The Lost City

From Backpacker (January 2019)

Click to read the story.

Trek deep into the heart of the mountains to find an ancient city.


I’ve been hiking for 10 minutes along a wide, dusty track when I turn a corner and the world ends. The red dirt gives way to 5,000 vertical feet of air between me and the teal ribbon of the Río Apurímac, wedged between slopes of broken limestone on one side and jungle across the way. The mountains form a perfect V where the river splits them, like a gunsight straight to the glacier-mantled high peaks of the Andes.

I can feel my heart respond, thumping in my eardrums, and I have to remind myself that I shouldn’t be surprised. Peru sits at the epicenter of contrasting topographies—where the Pacific coast rushes up to meet the western cordillera of the Andes. It results in a tapestry of deserts, plains, rivers, arroyos, jungles, and mountains, 25 of which stand more than 20,000 feet tall, all within an area half as big as Alaska.
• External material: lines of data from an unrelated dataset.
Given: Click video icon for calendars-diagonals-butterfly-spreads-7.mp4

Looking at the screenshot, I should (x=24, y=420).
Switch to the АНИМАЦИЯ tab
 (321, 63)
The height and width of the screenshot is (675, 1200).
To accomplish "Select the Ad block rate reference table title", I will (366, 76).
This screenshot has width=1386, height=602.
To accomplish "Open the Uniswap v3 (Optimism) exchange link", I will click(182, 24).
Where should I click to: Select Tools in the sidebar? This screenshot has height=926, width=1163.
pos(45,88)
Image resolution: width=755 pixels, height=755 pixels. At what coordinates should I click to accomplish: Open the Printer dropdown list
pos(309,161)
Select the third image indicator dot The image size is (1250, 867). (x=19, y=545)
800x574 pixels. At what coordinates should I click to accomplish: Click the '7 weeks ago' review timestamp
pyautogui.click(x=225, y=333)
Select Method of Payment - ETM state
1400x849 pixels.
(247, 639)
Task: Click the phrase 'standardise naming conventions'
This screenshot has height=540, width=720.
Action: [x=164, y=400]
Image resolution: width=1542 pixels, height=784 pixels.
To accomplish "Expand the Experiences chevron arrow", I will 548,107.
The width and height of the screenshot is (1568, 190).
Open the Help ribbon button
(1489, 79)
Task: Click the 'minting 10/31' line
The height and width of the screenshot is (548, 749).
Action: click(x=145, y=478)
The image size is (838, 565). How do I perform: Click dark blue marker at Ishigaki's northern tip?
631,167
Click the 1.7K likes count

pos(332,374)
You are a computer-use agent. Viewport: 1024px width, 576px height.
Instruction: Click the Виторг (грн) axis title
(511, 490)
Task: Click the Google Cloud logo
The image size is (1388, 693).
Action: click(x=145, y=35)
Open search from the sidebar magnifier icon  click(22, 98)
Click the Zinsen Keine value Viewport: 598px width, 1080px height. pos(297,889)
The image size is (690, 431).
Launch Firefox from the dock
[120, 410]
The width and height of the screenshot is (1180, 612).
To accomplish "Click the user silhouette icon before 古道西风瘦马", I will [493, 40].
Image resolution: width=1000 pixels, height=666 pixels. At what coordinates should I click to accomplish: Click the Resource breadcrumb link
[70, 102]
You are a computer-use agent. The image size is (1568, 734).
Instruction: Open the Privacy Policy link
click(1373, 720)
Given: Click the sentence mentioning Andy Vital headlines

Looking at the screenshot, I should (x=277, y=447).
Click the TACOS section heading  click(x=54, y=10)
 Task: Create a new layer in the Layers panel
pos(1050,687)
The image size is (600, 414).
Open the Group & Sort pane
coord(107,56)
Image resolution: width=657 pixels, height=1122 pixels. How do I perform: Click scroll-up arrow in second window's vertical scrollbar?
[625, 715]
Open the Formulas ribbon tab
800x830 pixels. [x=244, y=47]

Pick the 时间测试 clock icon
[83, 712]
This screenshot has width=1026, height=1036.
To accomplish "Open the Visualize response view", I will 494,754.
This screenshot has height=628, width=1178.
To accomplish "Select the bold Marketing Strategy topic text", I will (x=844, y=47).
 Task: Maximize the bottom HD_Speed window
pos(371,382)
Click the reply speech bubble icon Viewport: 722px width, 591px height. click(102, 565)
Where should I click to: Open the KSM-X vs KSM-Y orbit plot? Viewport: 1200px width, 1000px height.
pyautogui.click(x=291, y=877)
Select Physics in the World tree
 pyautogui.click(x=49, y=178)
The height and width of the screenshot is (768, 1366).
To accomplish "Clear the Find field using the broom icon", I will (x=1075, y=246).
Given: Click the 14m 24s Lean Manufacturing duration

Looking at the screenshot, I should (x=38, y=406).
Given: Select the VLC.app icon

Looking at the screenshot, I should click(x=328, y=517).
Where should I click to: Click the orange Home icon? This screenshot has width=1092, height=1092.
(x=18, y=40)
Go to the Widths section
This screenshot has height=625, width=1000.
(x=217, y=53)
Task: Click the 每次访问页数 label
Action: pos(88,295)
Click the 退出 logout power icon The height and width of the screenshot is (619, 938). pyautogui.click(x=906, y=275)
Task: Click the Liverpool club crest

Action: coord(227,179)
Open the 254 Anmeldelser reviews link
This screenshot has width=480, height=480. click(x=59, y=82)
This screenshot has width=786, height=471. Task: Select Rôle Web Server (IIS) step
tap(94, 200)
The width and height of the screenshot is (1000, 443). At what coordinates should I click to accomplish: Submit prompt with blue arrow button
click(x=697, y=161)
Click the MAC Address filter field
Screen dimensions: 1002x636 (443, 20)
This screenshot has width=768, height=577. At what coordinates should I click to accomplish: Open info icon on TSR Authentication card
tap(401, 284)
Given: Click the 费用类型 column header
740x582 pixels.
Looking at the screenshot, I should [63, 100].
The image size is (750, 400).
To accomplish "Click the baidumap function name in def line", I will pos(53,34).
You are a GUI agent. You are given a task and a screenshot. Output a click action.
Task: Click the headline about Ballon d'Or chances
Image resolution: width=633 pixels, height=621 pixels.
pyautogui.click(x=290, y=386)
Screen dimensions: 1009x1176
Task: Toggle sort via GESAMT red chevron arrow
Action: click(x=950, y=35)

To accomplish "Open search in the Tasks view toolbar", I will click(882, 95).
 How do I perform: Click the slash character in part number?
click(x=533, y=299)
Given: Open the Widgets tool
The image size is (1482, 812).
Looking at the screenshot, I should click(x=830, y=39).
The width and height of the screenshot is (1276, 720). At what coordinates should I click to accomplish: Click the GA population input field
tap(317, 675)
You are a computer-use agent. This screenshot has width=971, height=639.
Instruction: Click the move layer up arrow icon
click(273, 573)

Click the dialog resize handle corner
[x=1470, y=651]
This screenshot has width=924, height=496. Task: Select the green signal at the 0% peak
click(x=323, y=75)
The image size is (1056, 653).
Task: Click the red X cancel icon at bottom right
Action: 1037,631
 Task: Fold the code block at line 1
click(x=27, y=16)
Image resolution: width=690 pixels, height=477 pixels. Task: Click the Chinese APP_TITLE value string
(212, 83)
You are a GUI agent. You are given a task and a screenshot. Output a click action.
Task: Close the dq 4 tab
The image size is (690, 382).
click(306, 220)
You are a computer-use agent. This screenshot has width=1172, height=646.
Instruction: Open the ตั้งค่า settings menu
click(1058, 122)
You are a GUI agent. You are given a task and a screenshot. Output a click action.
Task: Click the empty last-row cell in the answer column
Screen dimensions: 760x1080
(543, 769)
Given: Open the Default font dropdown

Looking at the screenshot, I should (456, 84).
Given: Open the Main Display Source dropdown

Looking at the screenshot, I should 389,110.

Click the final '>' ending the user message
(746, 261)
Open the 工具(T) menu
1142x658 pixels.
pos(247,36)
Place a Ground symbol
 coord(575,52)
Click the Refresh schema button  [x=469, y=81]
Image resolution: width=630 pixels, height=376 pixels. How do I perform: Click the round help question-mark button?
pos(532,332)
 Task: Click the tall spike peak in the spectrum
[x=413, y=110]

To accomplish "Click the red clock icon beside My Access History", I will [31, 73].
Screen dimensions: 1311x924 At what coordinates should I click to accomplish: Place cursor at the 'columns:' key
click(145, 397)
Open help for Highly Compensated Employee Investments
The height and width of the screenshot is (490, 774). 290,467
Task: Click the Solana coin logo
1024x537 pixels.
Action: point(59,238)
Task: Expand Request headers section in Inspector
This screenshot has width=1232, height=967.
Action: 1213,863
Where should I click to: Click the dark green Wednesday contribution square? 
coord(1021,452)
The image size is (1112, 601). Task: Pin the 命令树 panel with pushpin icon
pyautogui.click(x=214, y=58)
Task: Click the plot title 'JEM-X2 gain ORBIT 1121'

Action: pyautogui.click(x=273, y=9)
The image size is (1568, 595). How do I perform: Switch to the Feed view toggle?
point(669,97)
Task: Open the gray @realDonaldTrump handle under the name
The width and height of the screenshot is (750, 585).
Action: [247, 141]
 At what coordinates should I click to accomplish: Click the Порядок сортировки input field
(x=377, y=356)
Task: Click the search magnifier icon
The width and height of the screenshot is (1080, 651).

On this 40-mile loop, I’ll cross a high desert and dive into a tropical cloud forest at 10,000 feet in the “foothills” of the Andes, steering clear of the big peaks, but always standing in their shadows. And in that seam, hidden in the greenery and tucked behind the ridges and ravines that splinter out from the range, sits an ancient citadel constructed 500 years ago. That’s where I’m headed: perhaps the last refuge of the Incas, just what you’d expect at the end of the world.

The city, Choquequirao, is often heralded as Machu Picchu’s “little sister.” Officially discovered in 1909, lost to time, and rediscovered in the 1960s, it’s as wrapped in mystery and lore as it is tangles of the untamed pepper trees that try to devour it. Most researchers agree that it was commissioned by Pachacuti—the same Incan emperor responsible for Machu Picchu—for religious purposes, their logic basically, Why else would it be so far away from anything else? They have a point: Choquequirao (literally “Cradle of Gold” in the native Quechua language) is a 15-mile walk from Cachora, a teeny village on the outskirts of Cusco, and remains as hard to get to today as it was 500 years ago.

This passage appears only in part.